Macedonia Brook was my favorite state park in Connecticut. The autumn color was perfect. It took a whole day to drive this five-mile stretch. For some images of this brook, I used a neutral density filter, dark enough to require 3-4 stops more exposure, extending my exposure times to ten seconds or more for a very soft effect of flowing water. You may want to bracket your exposures for HDR processing to control your lighting range. Try shooting a comparison test using single exposures with overcast lighting and multiple bracketed exposures in direct sunlight. Sometimes I prefer the richer, smoother colors shooting under the diffused light of a cloudy day and sometimes I like the snappy, sharp lighting with sunny conditions.

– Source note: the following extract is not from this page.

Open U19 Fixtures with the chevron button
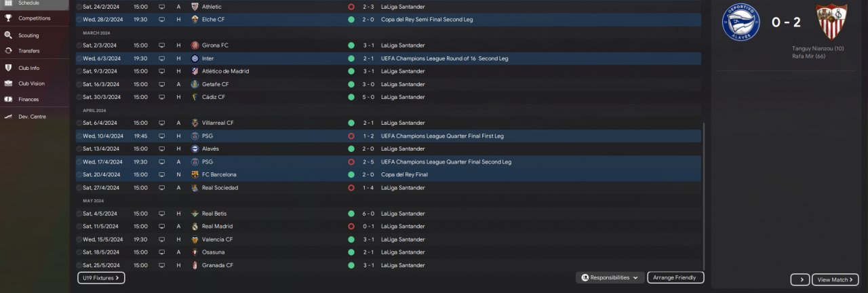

The best formations I’ve found in the southern part of Coyote Buttes are located halfway up the eastern side near a spot called Cottonwood Cove. From the access point parking area, look northwest. A ridge, about a half-mile away, is lined with tall conical towers of red Navajo sandstone. Climb up unto the base of these red stone formations and you’ll find the best formations in the area. You will need a permit and a 4x4 with off-road tires.
Most photographers don’t know that Nevada has some great autumn color. On the high desert, close to the Utah border, is Mount Wheeler in Great Basin National Park–Nevada’s only National Park (with great autumn color). The tiny town of Baker, Nevada, where you will find one motel, sits at 5,318 feet elevation. To the west is Wheeler Peak at 13,000 feet. From Baker, a well-marked road climbs 8,000 feet. It’s 10 miles to the top with several wide turn outs above spectacular view-points. The best aspen groves are near the end of the road. In the woods I found many very tall groves needing a vertical format. Along the park road are long rows of aspen that fill a horizontal frame. Aspens have relatively short lives of about 100 years. Fires and diseases can damage the trunks. Carving your initials into an aspen opens it to future problems.
From mid-September until snow closes the road at Mammoth Lakes, usually in mid-October, you can drive your car to the Minaret View Point where you’ll pay the entry fee or show your National Park entry card and drive to the end of the road at your destination. During summer months you must ride their shuttle busses. The road to the parking area narrows and heads downhill for 12 steep and winding paved miles to the parking lot near the Devils Postpile. The trail follows the middle fork of the San Joaquin (waa-keen) River. From the parking lot, it’s less than a half-mile/twenty-minute stroll through the woods to the viewpoint at the bottom of the post pile. The pillars face southwest and are in morning shadows. Direct afternoon light is too flat. I arrived at noon and found a mix of sunlight and dark shadows on the pillars. With a wide-angle lens you can stand at the base of the formation and fill your frame with close-up details of a huge log-jam of stones with 3 to 7 sides, fallen from the rim of the sixty-foot sheer wall of volcanic pillars - a spectacular pattern for photographers.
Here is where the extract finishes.